ATLANTA, Ga. (January 26, 2012) – When Georgians purchase new tires for their vehicles, a $1 per-tire fee is added to the cost. This fee, established in Georgia law, is dedicated to the Solid Waste Trust Fund to address landfill emergencies, clean up illegal scrap tire piles, support recycling and litter reduction initiatives and fund other solid waste management programs. Yet over $37 million in scrap tire fees collected over the last decade have been redirected to other state programs to address budget shortfalls.
The Solid Waste Trust Fund is not alone. Dedicated fees for programs such as cleaning up hazardous waste sites, providing indigent defense, training law enforcement officers, and teaching driver’s education programs have also been redirected, with appropriations ranging from zero to something less than the amount the fees have brought in.
House Bill 811, introduced by Representative Jay Powell and supported by more than 60 other House members, seeks to address the redirection of dedicated fees. Under Rep. Powell’s bill, if the fees are not appropriated for their statutorily-intended purposes, then those fees will be reduced or eliminated, proportionate to the amount that is redirected. To minimize impact on the state budget, the new appropriation requirements would be phased in over five years.

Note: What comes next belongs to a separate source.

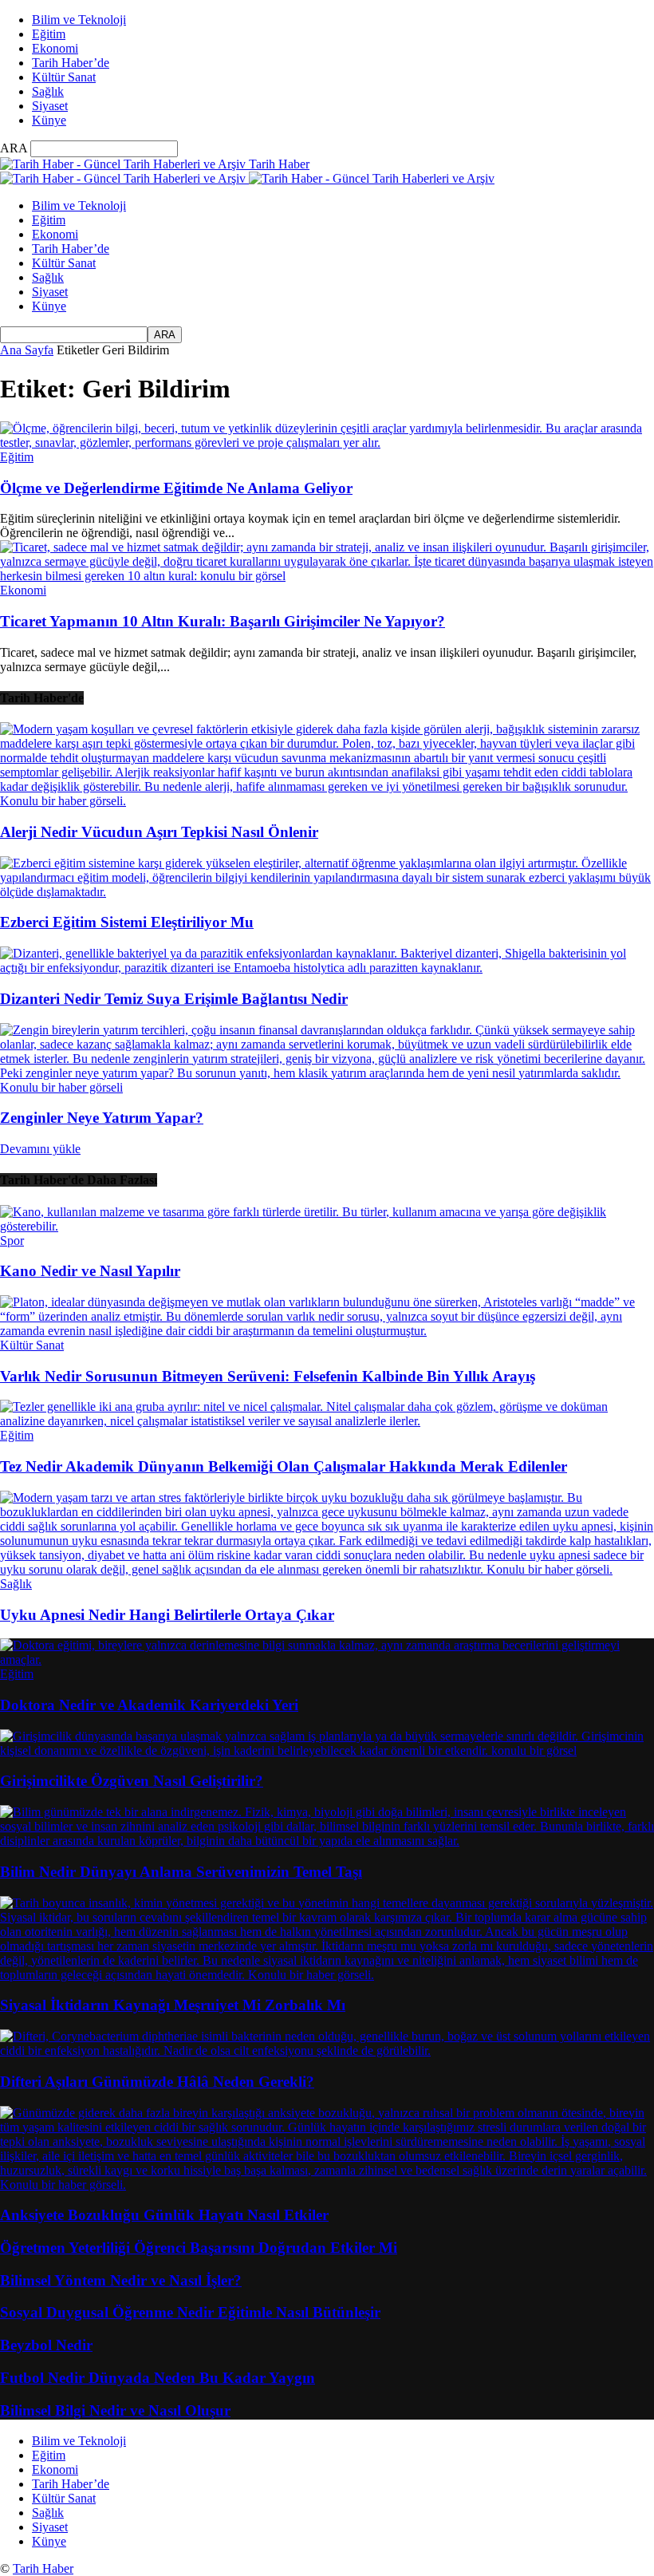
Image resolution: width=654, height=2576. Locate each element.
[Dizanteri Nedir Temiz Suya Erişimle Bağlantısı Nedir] (327, 967)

“In recent years, budget times have been tough and the General Assembly has had to make ends meet the best it can. However, we cannot continue to use these fees for other purposes,” said Representative Powell. “We should either appropriate the fees as promised, reduce the fee to what is being appropriated, or get rid of the fee altogether. House Bill 811 strengthens transparency in the budget process and trust in our government.”
“The Association County Commissioners of Georgia (ACCG) strongly supports HB 811 and commends Representative Powell for its introduction.” said Todd Edwards, ACCG Associate Legislative Director. “While we recognize that the State may have needed these funds to address budgetary shortfalls over the last decade, we are pleased that they are considering legislation to prohibit this practice in the future.”